> _TASK DIRECTIONS_
Answer with one figure only, the number of lines below in which "agent" occurs.

Segment Open

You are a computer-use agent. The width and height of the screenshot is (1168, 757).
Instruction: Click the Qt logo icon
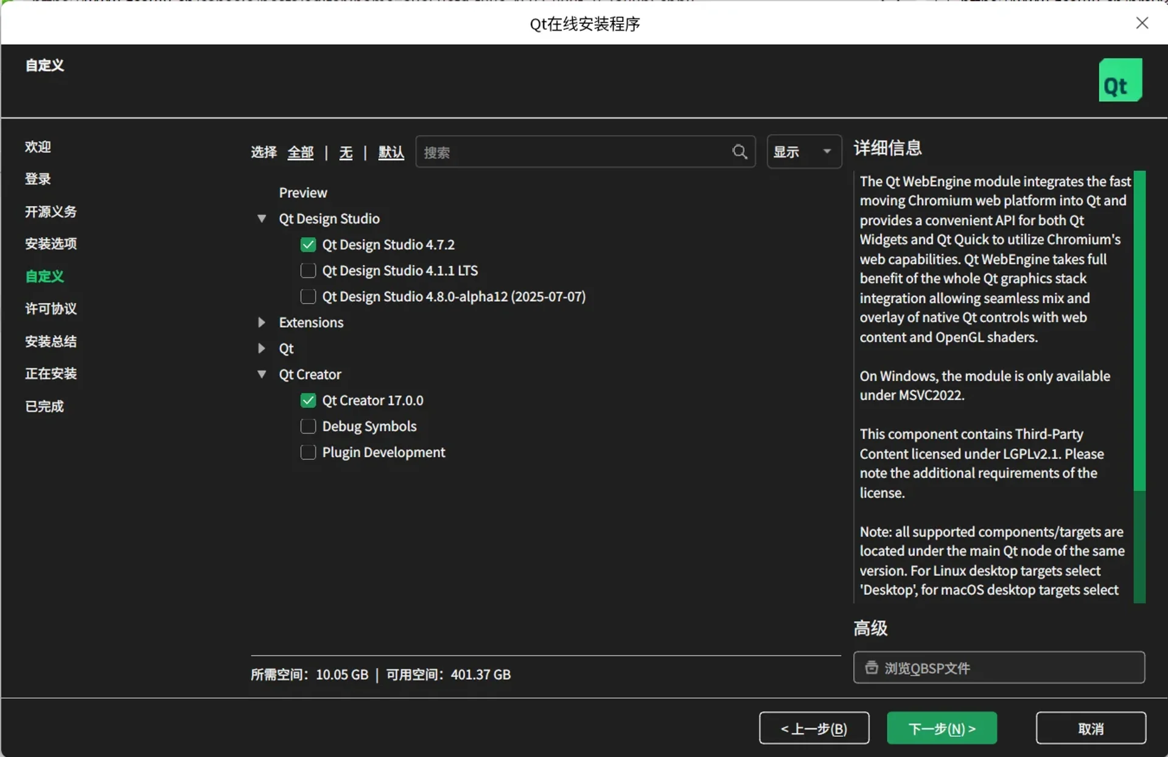[x=1119, y=80]
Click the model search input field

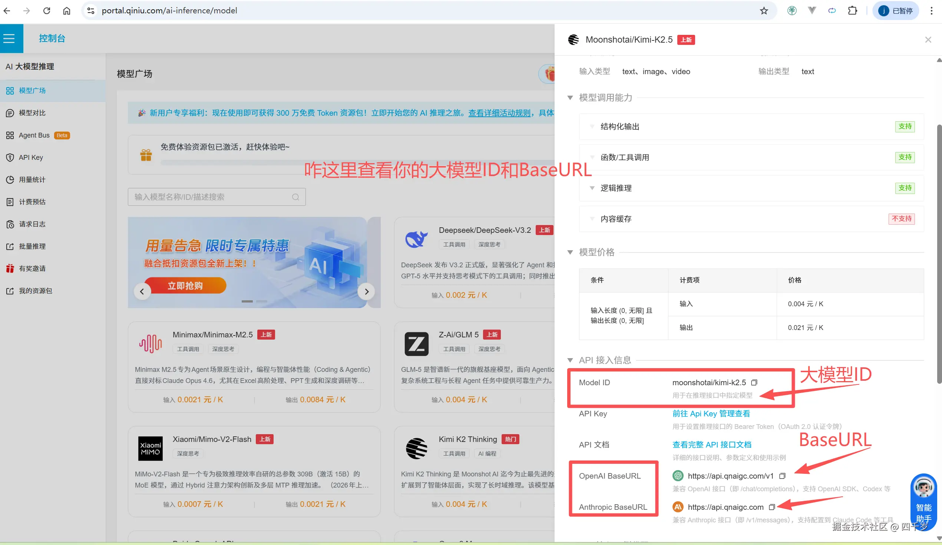(x=209, y=197)
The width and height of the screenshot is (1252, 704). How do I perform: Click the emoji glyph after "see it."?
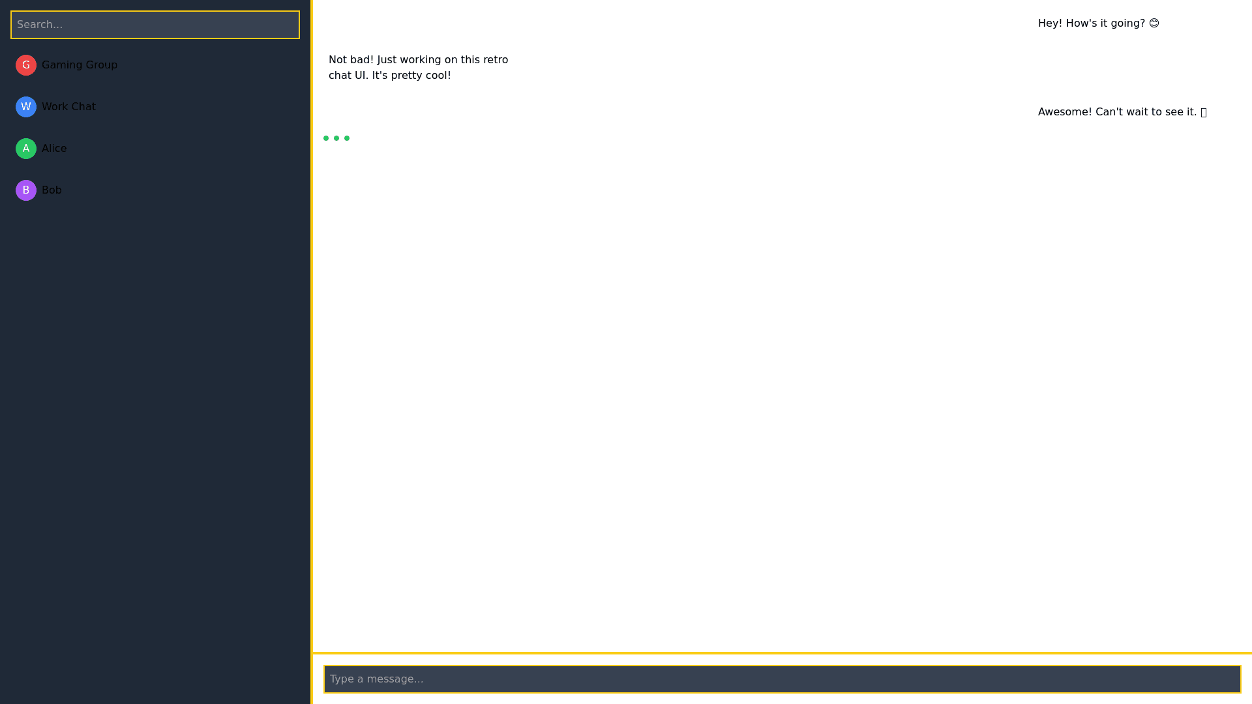tap(1204, 112)
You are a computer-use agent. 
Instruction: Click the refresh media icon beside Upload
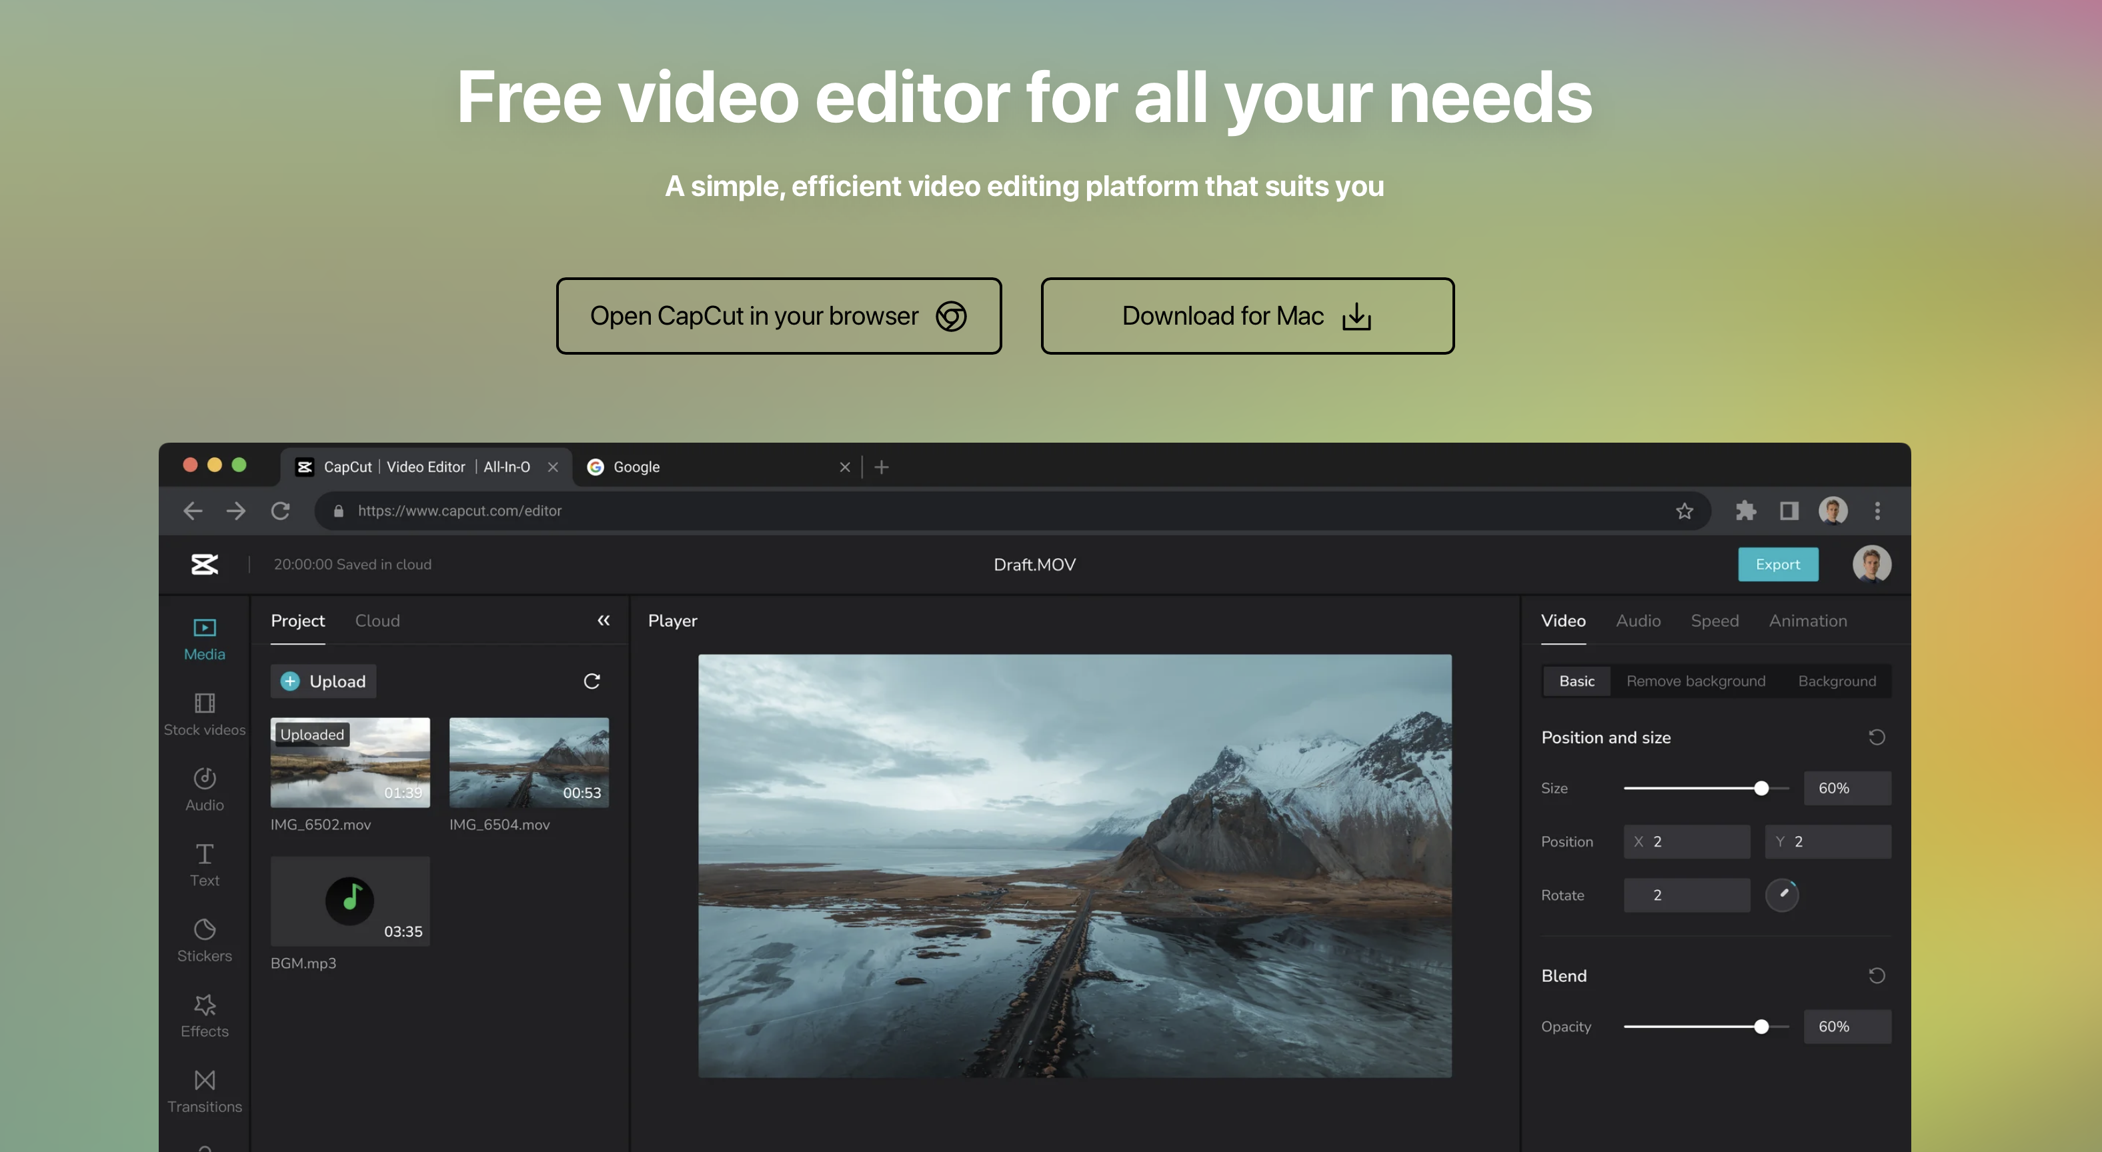point(592,681)
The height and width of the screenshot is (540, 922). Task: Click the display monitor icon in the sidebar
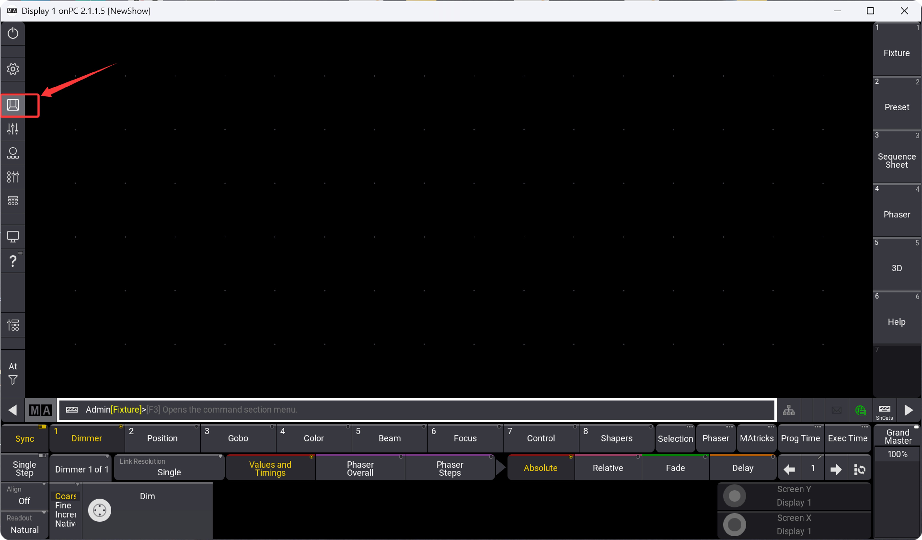(13, 237)
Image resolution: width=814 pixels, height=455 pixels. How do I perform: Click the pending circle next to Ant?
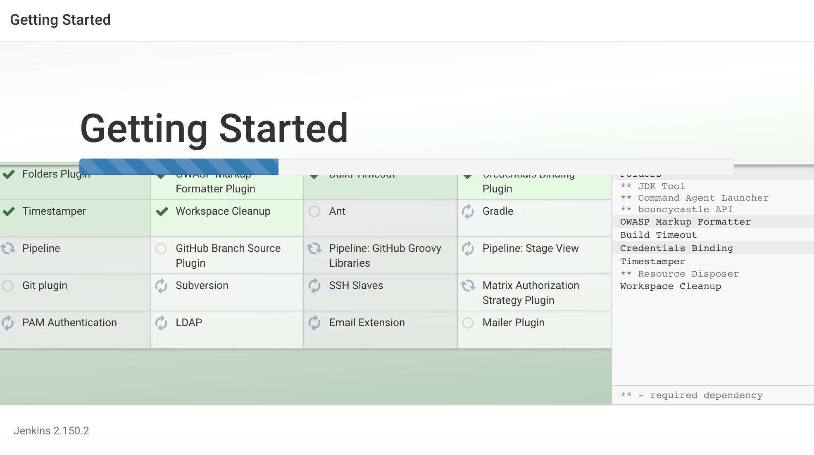[314, 211]
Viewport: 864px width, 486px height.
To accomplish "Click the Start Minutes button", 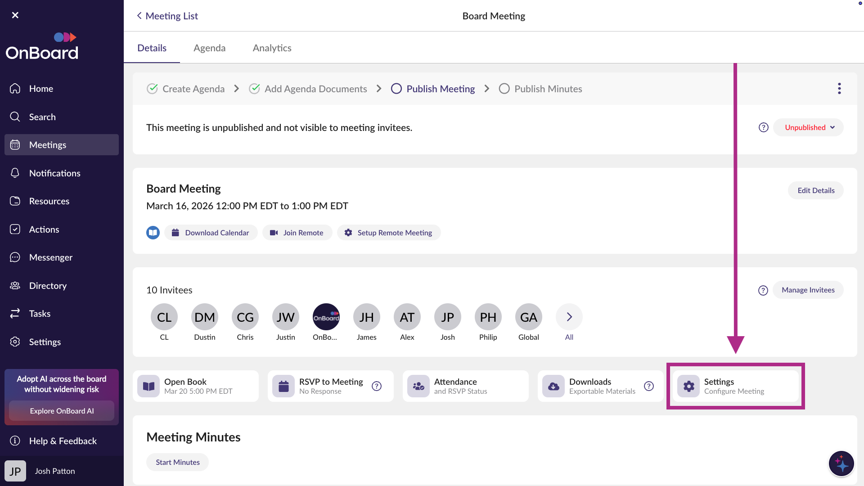I will click(177, 462).
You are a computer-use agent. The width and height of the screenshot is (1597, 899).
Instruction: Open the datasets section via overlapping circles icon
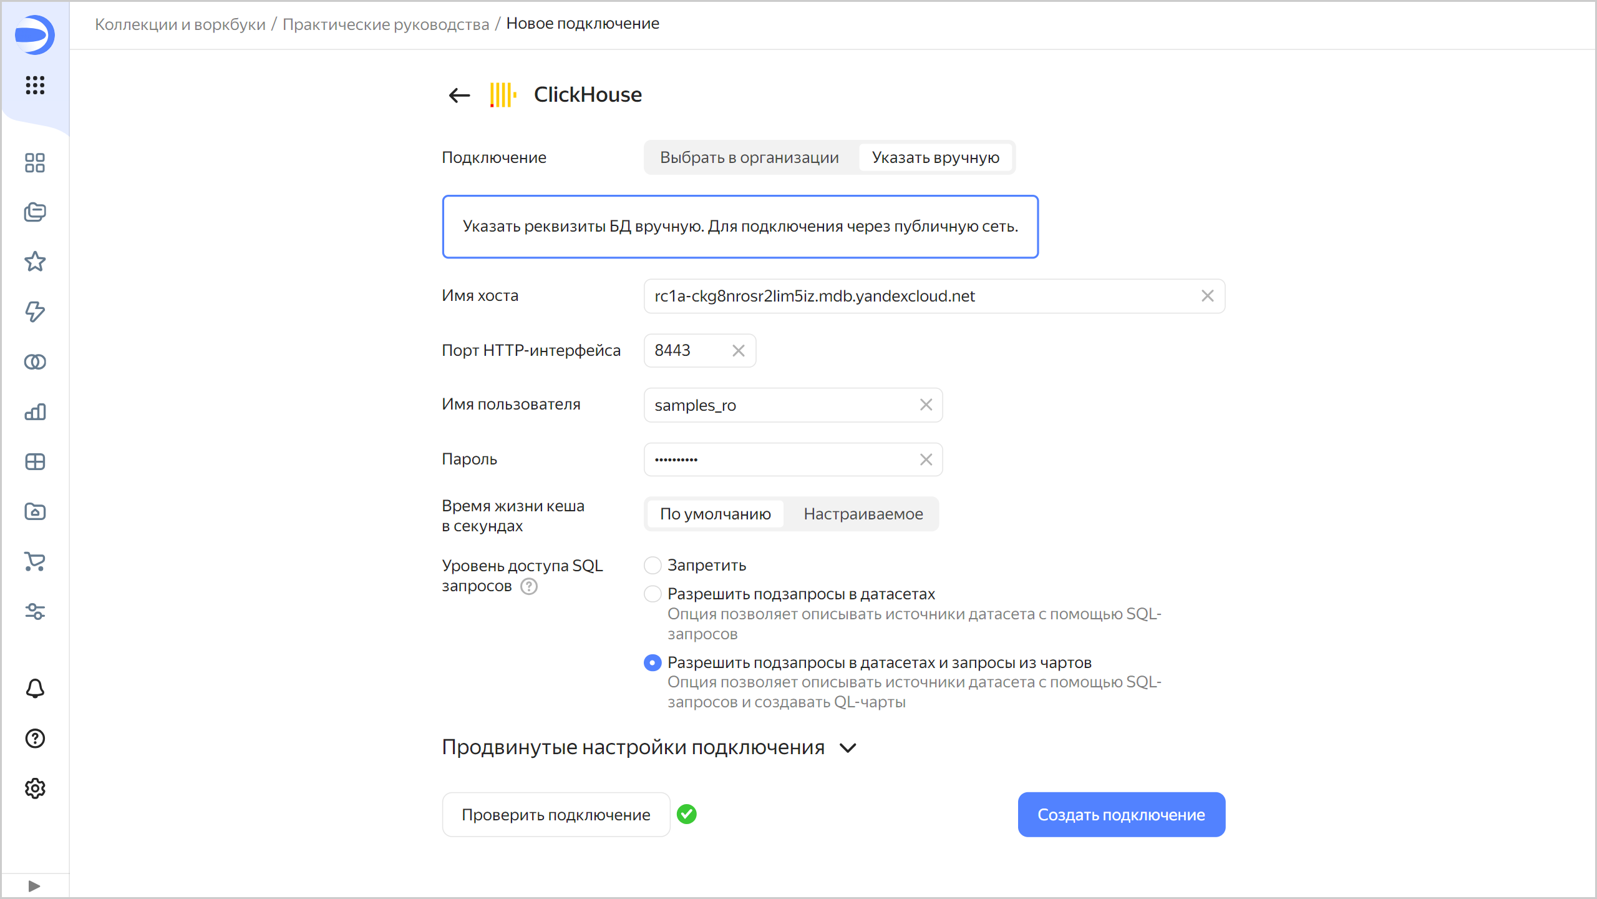[x=34, y=361]
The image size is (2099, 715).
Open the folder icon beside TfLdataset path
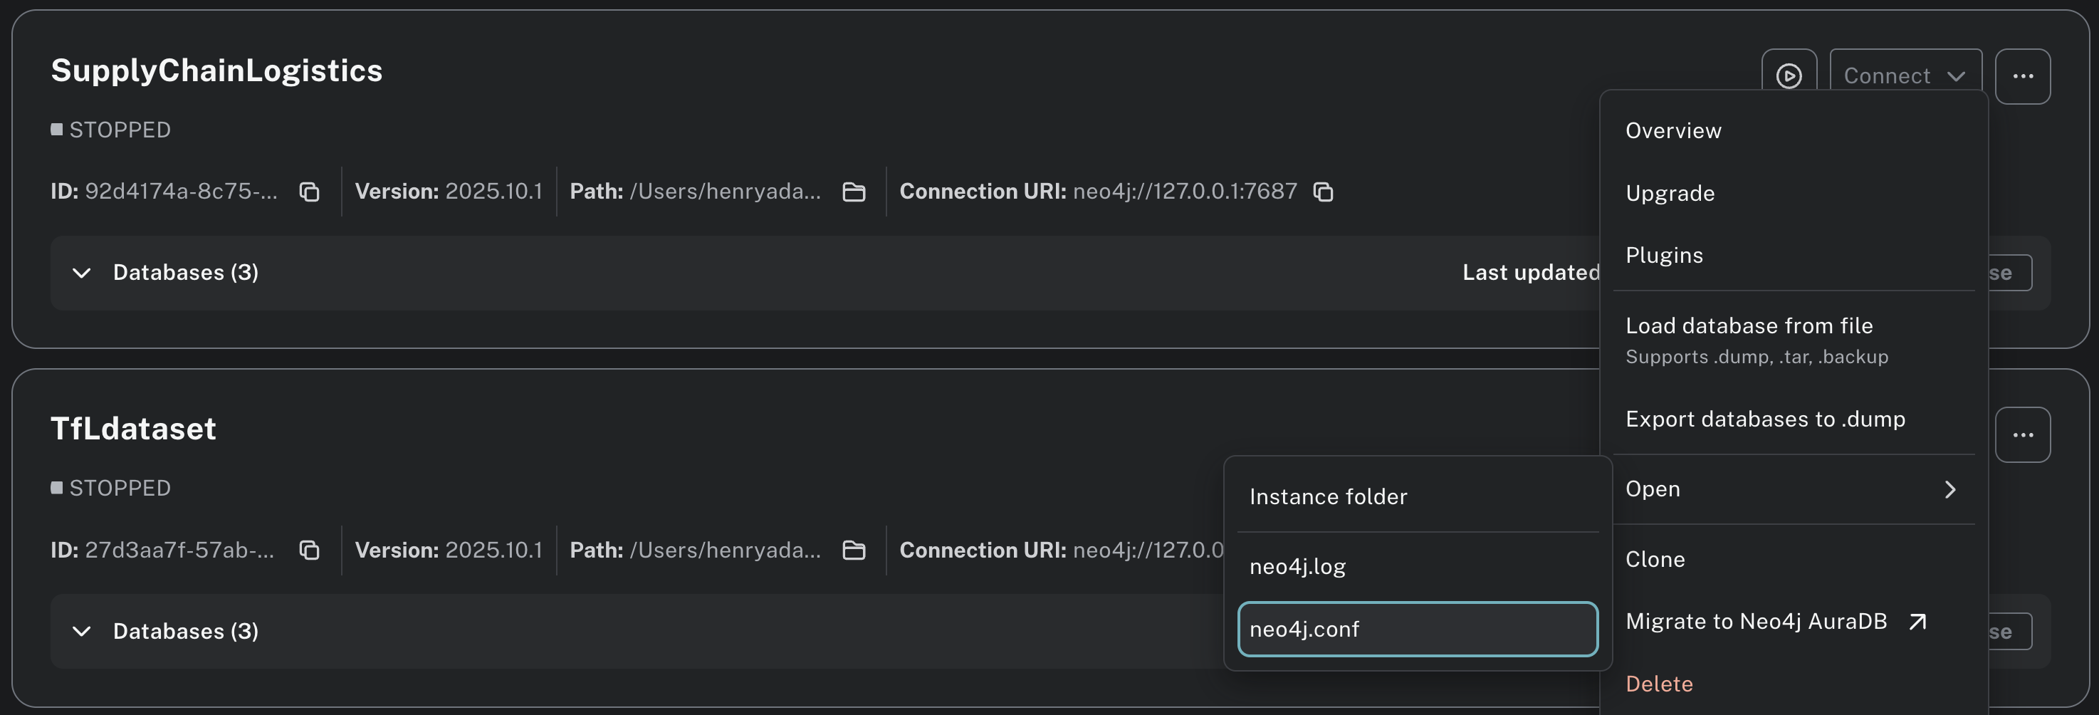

Segment Closed

> _TASK OUTPUT_
3